There is footage of Nygard singing My Way on his private plane, an act that captures so much about his personality. There’s the vanity of it, and the fact that his personal videographer says, ”He told me to film everything.” Later, the same former employee says he would only be told to stop filming when Nygard went upstairs to his bedroom with “three or four women.”
This would routinely happen at the home in the Bahamas. Former staff talk about young women being plied with drink at weekly “pamper parties” and often those drinks were spiked. Victims tell stories of feeling nauseous and passing out after a few drinks. Some of these victims were 14 or 15 years old. Nygard, it is suggested, would promise modelling jobs. To the locals there he would claim he was offering support and entertainment to the underprivileged.
How did he get away with it? “He knew how to buy people,” one witness says. There follow tales of bags of cash going to politicians in the Bahamas. He was so powerful there, thanks to payoffs, that a blind eye was turned to everything from his sex parties to the expansion of his estate.
Some of the information comes from Richette Ross, a woman employed as Nygard’s massage therapist and general assistant for several years. “As time went on, I realized it wasn’t really a job. It was just a giant whorehouse,” Ross says. She claims to have made cash payments to politicians too. As the program notes, Ross is now considered a questionable figure in the case against Nygard since she admits to being his enabler for a time. As the program asserts, “hundreds of people” enabled and protected him.
It’s a complex story with many tangents and byways, but this episode of The Fifth Estate sticks to the core story. That core is in what one of the U.S. attorneys prosecuting Nygard says: “The government of the Bahamas gave him a safe place to operate a criminal sex-trafficking ring.” It’s a disturbing program, stopping well short of being lascivious, and stands as an entry in the list of important programs and reporting on allegations about powerful and well-off men relentlessly exploiting young women.

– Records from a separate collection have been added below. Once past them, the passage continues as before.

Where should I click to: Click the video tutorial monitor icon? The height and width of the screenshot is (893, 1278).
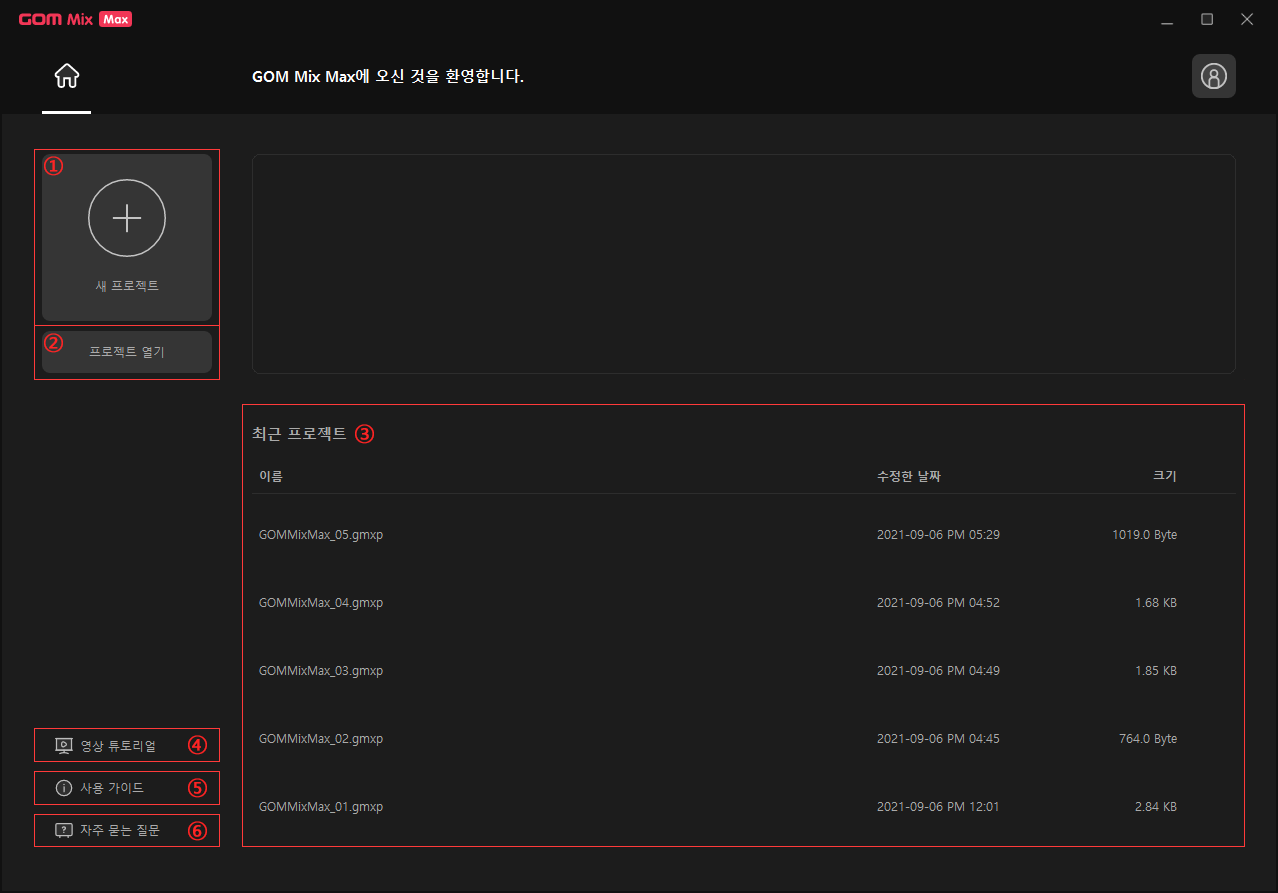[64, 746]
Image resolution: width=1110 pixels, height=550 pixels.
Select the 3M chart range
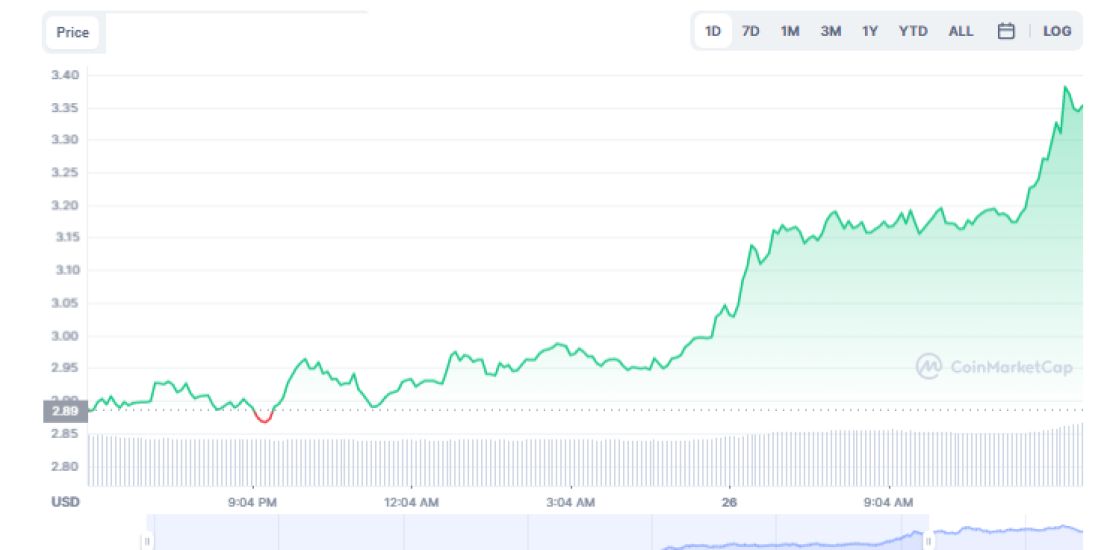pos(830,31)
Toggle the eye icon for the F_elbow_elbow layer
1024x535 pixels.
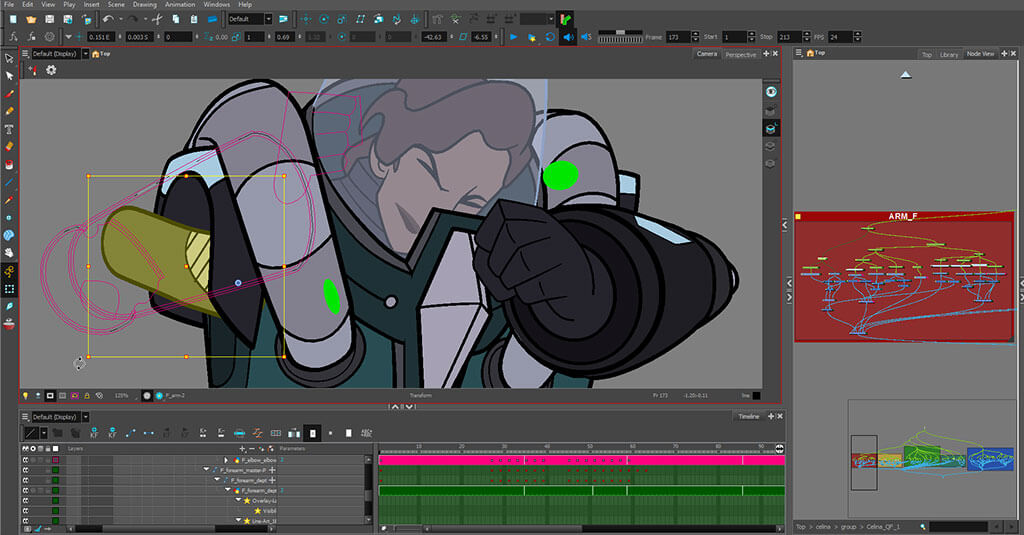pos(26,460)
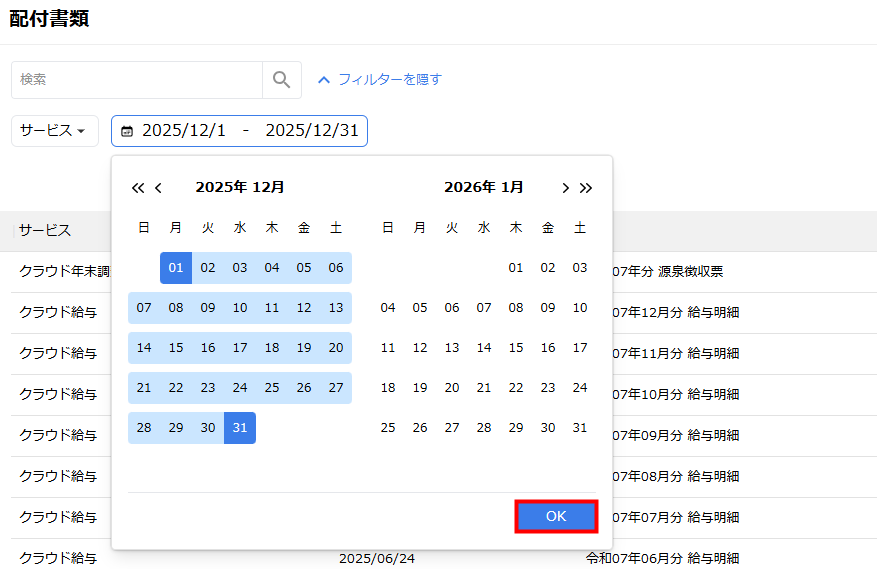Image resolution: width=877 pixels, height=569 pixels.
Task: Jump to next year with double-right arrow
Action: 586,188
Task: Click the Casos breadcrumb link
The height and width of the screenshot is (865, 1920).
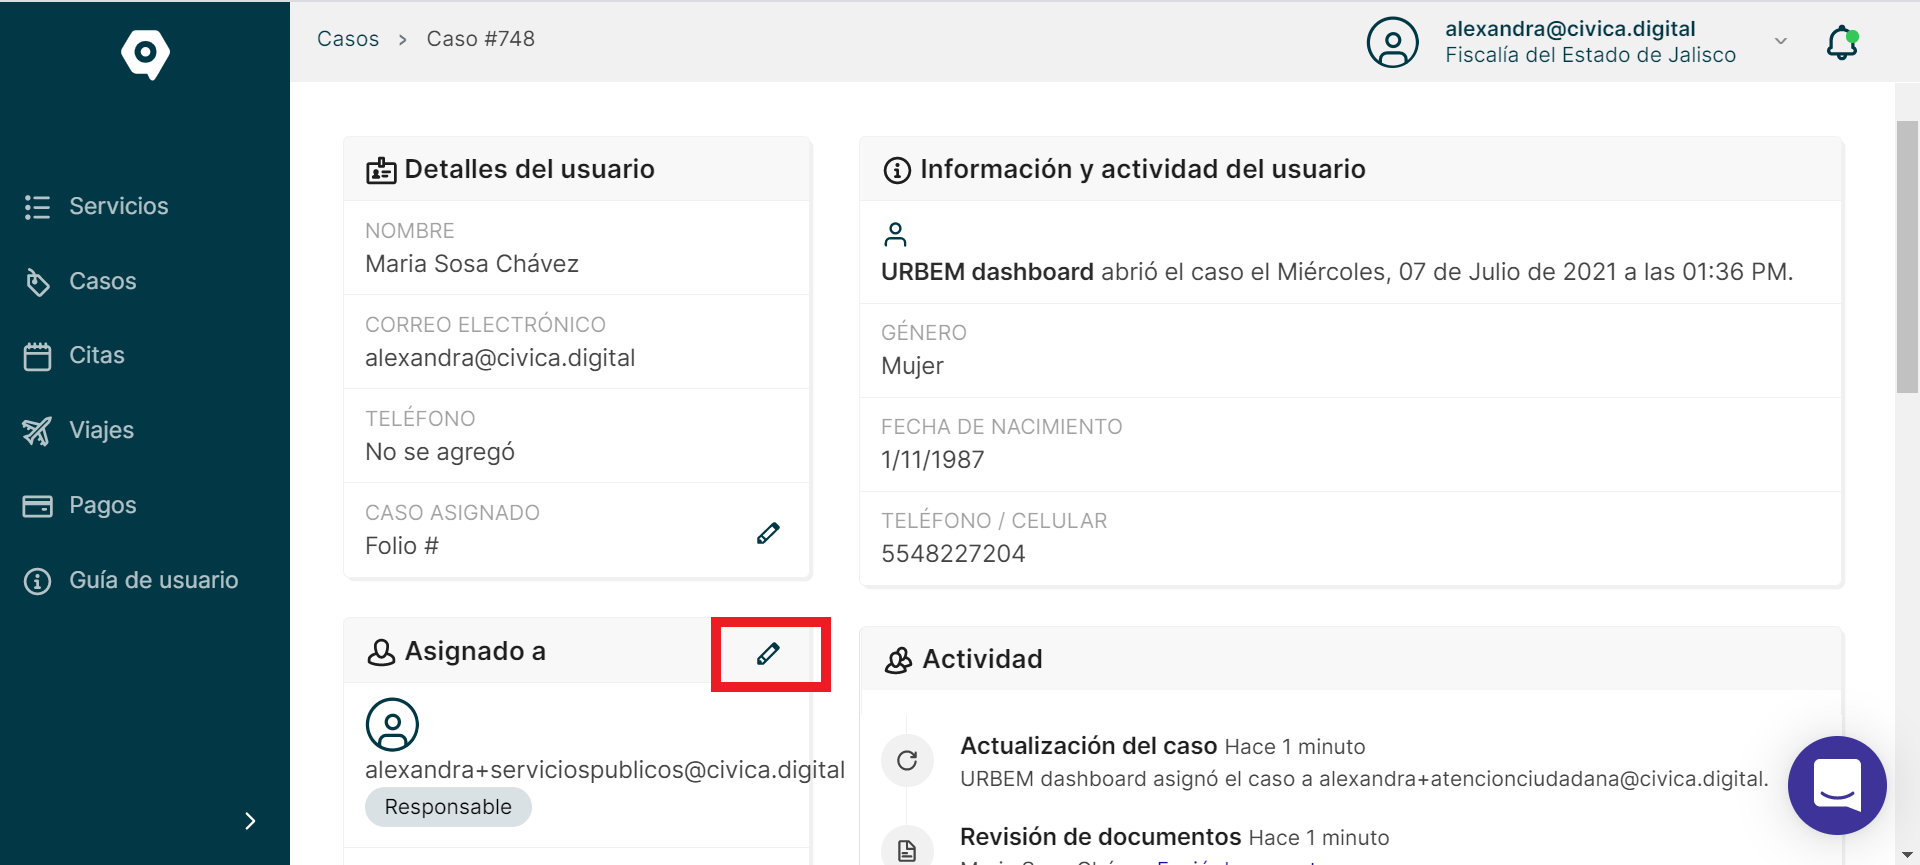Action: [x=348, y=39]
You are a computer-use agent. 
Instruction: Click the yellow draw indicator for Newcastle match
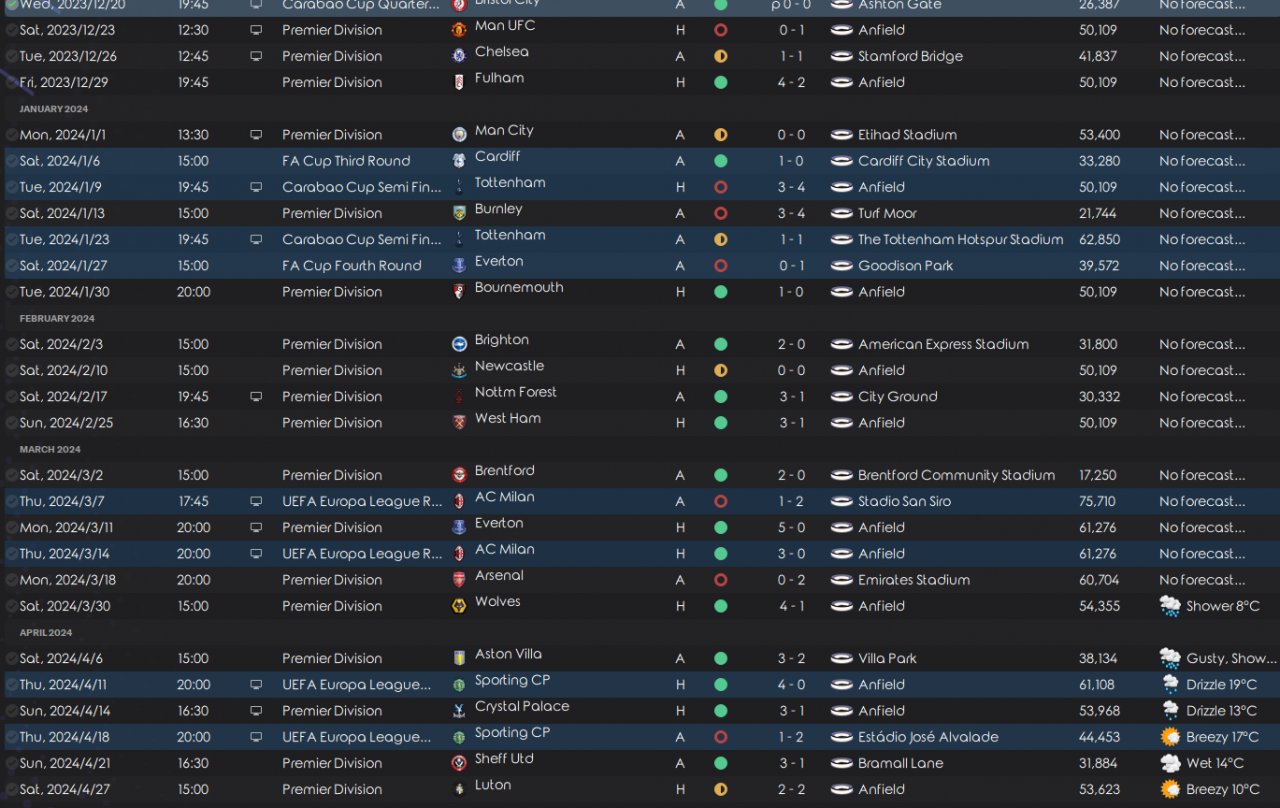click(720, 370)
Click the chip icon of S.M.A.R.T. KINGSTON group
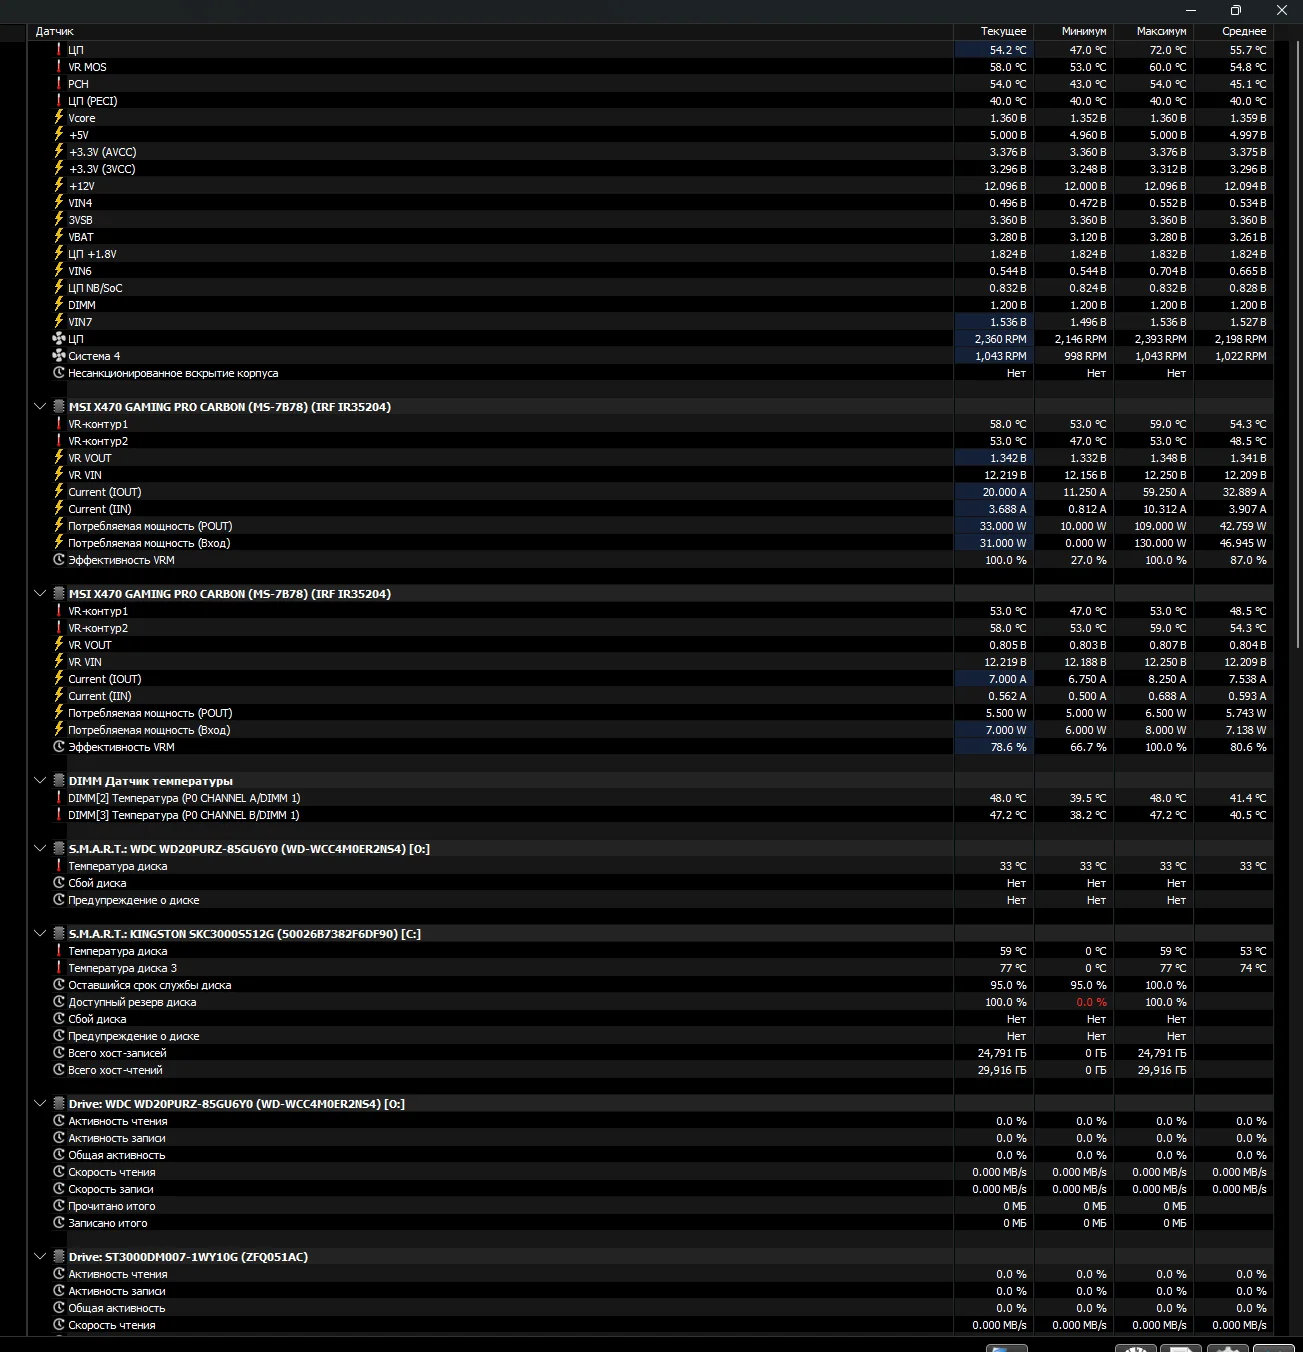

Since the Nygard revelations are disturbing, here’s a streaming pick that’s pure but smart escapism: Red Oaks (three seasons on Amazon Prime Video). It arrived in late 2015 before Prime Video was widely available. It’s a dry, nostalgia-soaked comedy set in the 1980s. That’s when David Meyers (Craig Roberts), a university student, is spending the summer working at a country club in suburban New Jersey. His views on things are turned around in the opening episode when his dad (Richard Kind, eating the scenery a bit) seems to suffer a heart attack and blurts out long-held secrets to his son. He doesn’t die, which makes home life complicated. Meanwhile, there’s a lot of satiric sport with the country club patrons and staff. This is an upscale, smart sitcom, bittersweet in tone and very engaging.